GAO Issues Split Decision on DHS Datacenter Contract 

The cutthroat federal IT market virtually assures that every time a government agency awards a contract the losers will file a protest. The tactic has become standard operating procedure as technology companies chase fewer government contracts while shifting their emphasis from hardware to government IT services.

That strategy was again in evidence recently when IBM's federal unit and another Beltway vendor, Presidio Networked Solutions, filed a protest over a Department of Homeland Security (DHS) contract award for enterprise datacenter services. In a split decision, IBM and Presidio convinced auditors at the U.S. Government Accountability Office (GAO) to reverse one DHS award while sustaining another.

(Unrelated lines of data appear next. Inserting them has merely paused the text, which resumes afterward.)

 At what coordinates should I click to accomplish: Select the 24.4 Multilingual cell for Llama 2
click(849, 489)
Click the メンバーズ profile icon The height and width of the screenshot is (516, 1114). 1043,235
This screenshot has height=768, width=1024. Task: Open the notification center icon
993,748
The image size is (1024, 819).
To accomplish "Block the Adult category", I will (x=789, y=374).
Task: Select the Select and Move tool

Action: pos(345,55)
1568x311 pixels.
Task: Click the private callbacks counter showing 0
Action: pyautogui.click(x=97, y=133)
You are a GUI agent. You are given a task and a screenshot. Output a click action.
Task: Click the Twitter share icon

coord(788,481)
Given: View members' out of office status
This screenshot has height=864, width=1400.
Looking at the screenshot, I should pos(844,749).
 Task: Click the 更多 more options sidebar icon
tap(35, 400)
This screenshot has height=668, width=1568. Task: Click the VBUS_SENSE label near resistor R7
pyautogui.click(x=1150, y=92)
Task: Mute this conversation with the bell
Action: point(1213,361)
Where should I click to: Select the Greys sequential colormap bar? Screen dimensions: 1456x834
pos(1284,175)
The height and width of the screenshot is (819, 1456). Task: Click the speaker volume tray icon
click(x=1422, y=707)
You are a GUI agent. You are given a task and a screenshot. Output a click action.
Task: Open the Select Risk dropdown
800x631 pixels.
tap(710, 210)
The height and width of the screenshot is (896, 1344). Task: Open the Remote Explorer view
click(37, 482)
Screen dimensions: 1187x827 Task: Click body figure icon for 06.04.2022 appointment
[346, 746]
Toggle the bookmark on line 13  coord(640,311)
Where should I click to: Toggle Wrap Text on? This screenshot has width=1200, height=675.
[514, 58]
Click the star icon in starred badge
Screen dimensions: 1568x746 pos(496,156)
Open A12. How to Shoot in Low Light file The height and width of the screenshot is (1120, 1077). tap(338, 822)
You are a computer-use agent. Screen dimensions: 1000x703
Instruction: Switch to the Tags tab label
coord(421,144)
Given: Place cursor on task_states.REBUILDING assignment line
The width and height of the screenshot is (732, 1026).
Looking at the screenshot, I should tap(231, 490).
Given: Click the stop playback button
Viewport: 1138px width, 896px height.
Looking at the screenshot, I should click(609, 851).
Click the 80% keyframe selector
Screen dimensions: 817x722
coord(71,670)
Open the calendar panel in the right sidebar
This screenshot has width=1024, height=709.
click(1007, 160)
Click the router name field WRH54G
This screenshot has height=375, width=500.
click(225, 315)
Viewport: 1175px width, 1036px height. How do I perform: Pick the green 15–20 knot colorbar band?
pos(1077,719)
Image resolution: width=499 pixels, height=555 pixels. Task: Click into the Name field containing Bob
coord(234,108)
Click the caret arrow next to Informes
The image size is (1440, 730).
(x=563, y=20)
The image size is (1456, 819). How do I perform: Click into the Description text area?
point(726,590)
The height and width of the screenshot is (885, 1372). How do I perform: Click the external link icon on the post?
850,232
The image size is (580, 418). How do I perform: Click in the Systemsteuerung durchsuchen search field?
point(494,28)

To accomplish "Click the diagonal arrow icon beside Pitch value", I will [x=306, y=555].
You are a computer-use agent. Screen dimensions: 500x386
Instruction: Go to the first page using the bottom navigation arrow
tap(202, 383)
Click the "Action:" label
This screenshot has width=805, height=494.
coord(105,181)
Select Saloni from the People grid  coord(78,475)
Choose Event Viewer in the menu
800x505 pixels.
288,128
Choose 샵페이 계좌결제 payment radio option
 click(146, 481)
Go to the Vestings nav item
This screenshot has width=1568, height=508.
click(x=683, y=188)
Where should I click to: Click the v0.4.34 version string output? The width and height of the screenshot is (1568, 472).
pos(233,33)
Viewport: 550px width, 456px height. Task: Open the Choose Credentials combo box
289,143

Emerging unscathed in the DHS datacenter dispute is Leidos, which was formed in September 2013 after large Pentagon contractor Science Applications International Corp split in two. Leidos targets the government IT and healthcare markets while the other spinoff, SAIC, continues to pursue military contracts.

Leidos prevailed in the recent GAO protest despite the fact that IBM had successfully argued in the past that its split into two companies would affect its ability to deliver datecenter services to the government.

IBM and Presidio had argued that the restructuring should disqualify Leidos since it bid on the DHS contract while still part of SAIC. IBM sited a previous ruling in a protest over a NASA contract case involving SAIC. Citing the restructuring, the GAO upheld that protest.

The outcome was different in the DHS case. "Our protest decisions regarding matters of corporate status and restructuring are highly fact-specific, and turn largely on the individual circumstances of the proposed transactions and timing," the GAO asserted in a ruling released this week.

IBM and Presidio did manage to convince GAO auditors to uphold their protest against Amazon Web Services (AWS) "advanced consulting partner" Agilex Technologies. Government auditors agreed Agilex made assumptions in stating its price that did not hold up.

The disputed DHS contract, which involves delivering datacenter services to the U.S. Customs and Border Protection's IT office, certainly does not advance the state of the art. However, in the winner-take-all federal IT market where large cloud service providers like Amazon Web Services are gaining the upper hand with huge federal contracts, companies like IBM are being forced to protest every lost federal IT contract.

The takeaway from all these "billable hours" – no less than sixteen attorneys were involved in the DHS contract protest, including five representing IBM – is that in the byzantine world of government contracting, the company with the sharpest legal department is just as likely to win a government contract as a competitor with superior technology.

DHS has 60 days to respond to the GAO ruling. Presumably either IBM and/or Presidio would become a second source for the DHS datacenter contract.